◆ Exercise data ◆
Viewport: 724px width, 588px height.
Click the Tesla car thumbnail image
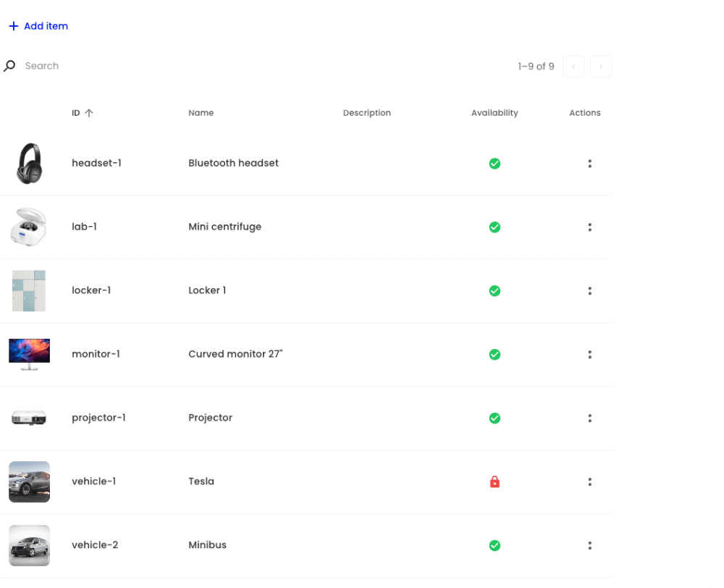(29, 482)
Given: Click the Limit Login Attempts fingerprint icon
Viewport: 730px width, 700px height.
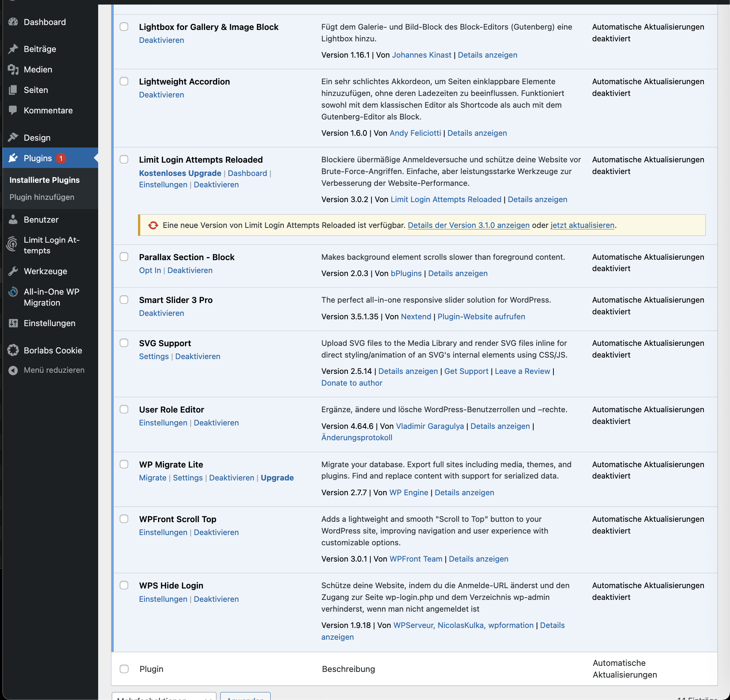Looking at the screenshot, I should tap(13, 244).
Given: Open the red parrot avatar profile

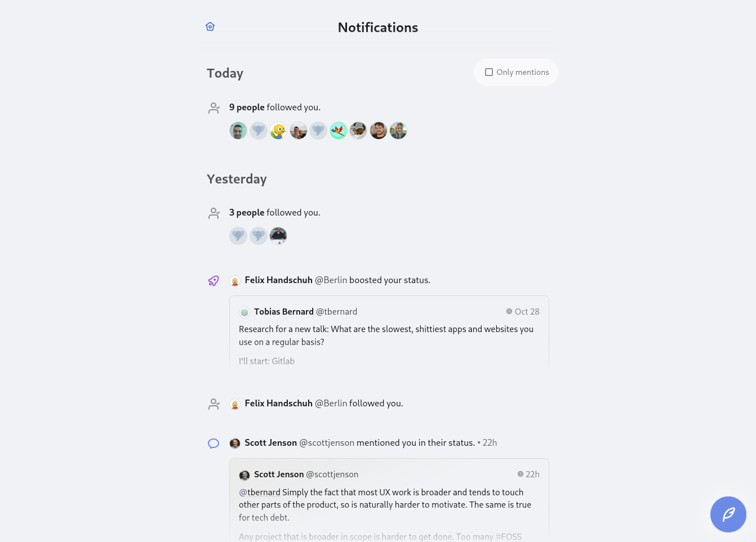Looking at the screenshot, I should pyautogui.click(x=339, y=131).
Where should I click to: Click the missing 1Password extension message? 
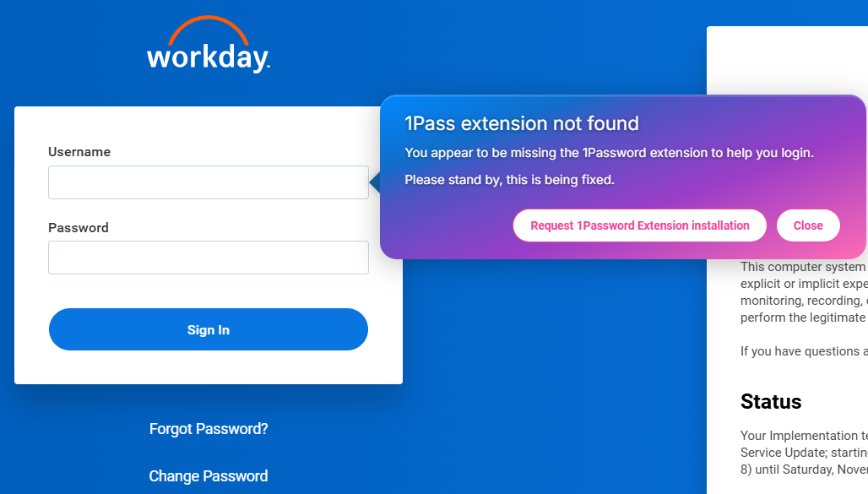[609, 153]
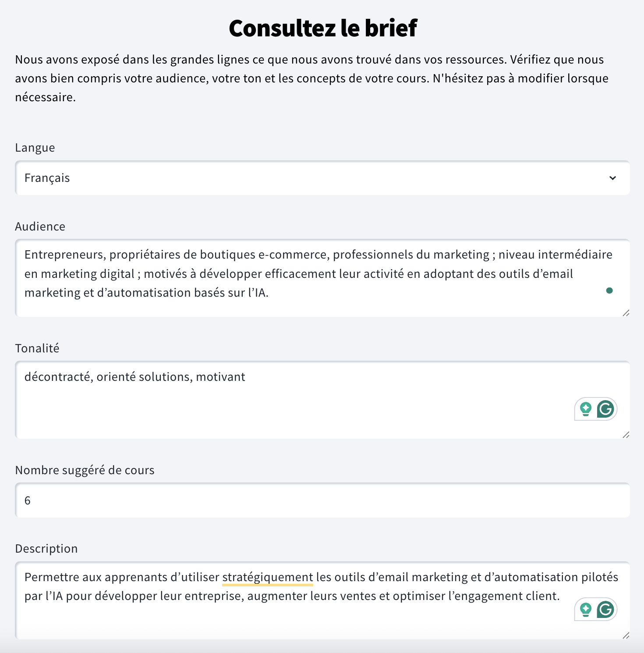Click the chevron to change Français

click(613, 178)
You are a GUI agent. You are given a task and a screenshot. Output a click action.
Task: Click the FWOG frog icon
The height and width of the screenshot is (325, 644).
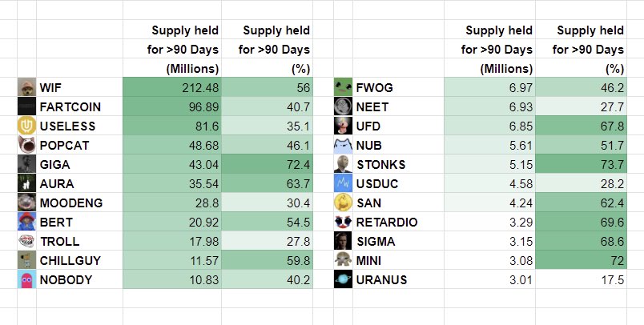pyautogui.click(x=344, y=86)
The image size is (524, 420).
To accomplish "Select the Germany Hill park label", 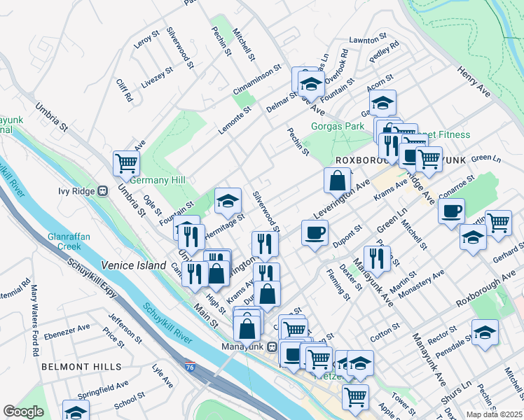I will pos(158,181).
...
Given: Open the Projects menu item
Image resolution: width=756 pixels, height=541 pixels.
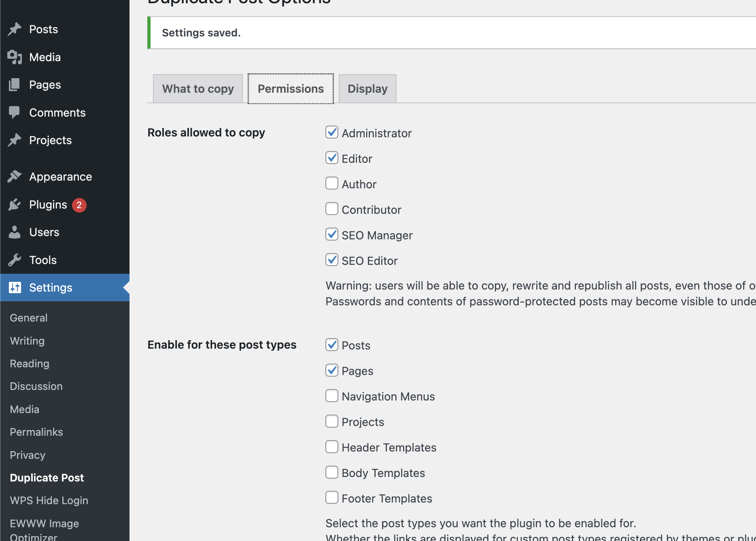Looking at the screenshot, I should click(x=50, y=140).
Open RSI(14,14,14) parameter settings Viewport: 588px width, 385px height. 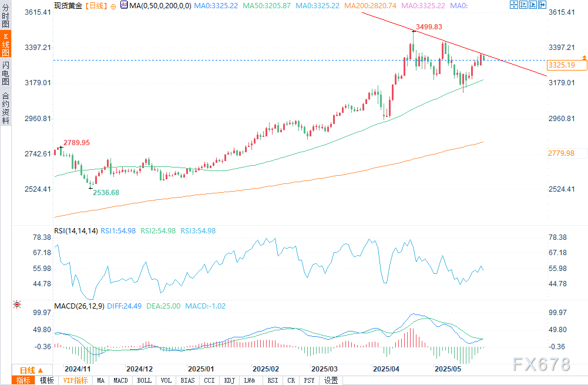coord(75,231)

◆ Exercise requirements ◆
The response must contain every line from the listing above in which the string "icon" appears.

◆ Task output ◆
Given: Click the Limit Login Attempts fingerprint icon
Task: Click the FWOG frog icon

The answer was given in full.